▶ **Texte source**:
○ ○ ○

Les difficultés des pays arabes qui ont connu des transformations politiques de grande ampleur depuis et avant 2011 ne doivent pas être un frein à la libre circulation des informations et sa diffusion par la presse et il importe de considérer la presse comme un acquis à préserver et œuvrer au plan régional et international à protéger les journalistes, notamment en Libye, Yémen et Irak.
Ce sont là les principales conclusions de la conférence sur “les pays ayant connu des crises et la liberté de la presse” organisée par l’agence française de coopération à l’occasion de la célébration mercredi de la journée mondiale de la liberté d’expression, avec la participation de l’agence Tunis Afrique Presse, l’organisation “Reporters sans frontières”, un grand nombre de journalistes et experts de Libye, Yémen, Irak et Tunisie.
La conférence est un prolongement du programme de perfectionnement des journalistes des trois pays pour les années 2016 et 2017 dans le cadre d’une stratégie de consolidation de la démocratie, de la liberté de la presse dans les pays arabes qui ont vu la chute de régimes dictatoriaux mais qui font face à de grandes difficultés dans leur transition démocratique.
La déontologie journalistique doit primer…
Le rapport final de la conférence relève que “l’autoritarisme est révolu, la répression des libertés et la poursuite des journalistes ont pris fin”, un état de fait qu’il importe en tout état de cause d’œuvrer à instaurer dans les pays des révolutions contre les dictatures arabes ainsi qu’en Irak après la fin du régime du parti Baath.

○ ○ ○

▶ **Données enregistrées**:
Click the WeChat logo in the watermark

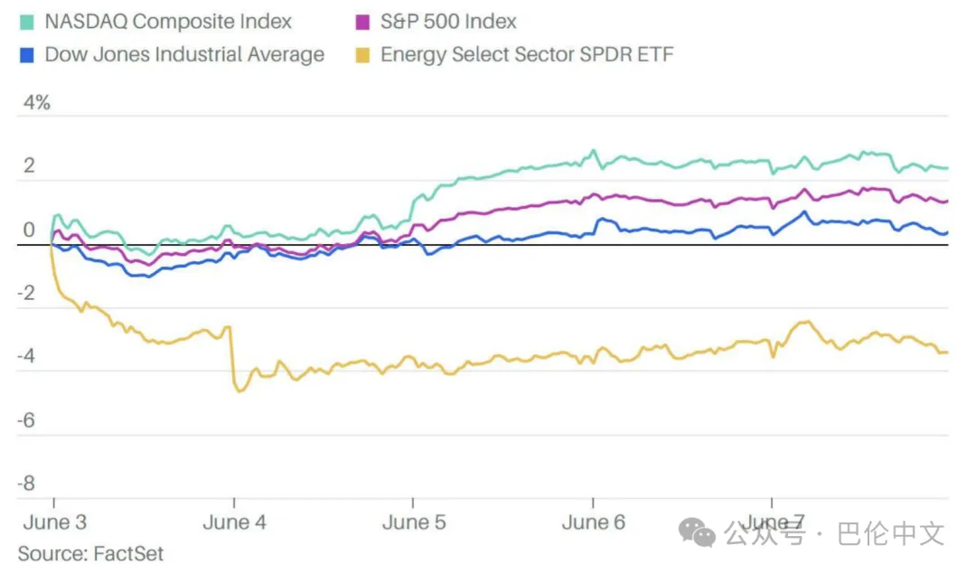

○ ○ ○

▶ **Consignes de travail**:
Recopiez le passage du texte sur la liberté de la presse qui commence par « Ce sont là les » et va jusqu'à « Irak et Tunisie. ». Le matériel n'a aucun rapport avec le texte sur la liberté de la presse.

▶ **Solution proposée**:
Ce sont là les principales conclusions de la conférence sur “les pays ayant connu des crises et la liberté de la presse” organisée par l’agence française de coopération à l’occasion de la célébration mercredi de la journée mondiale de la liberté d’expression, avec la participation de l’agence Tunis Afrique Presse, l’organisation “Reporters sans frontières”, un grand nombre de journalistes et experts de Libye, Yémen, Irak et Tunisie.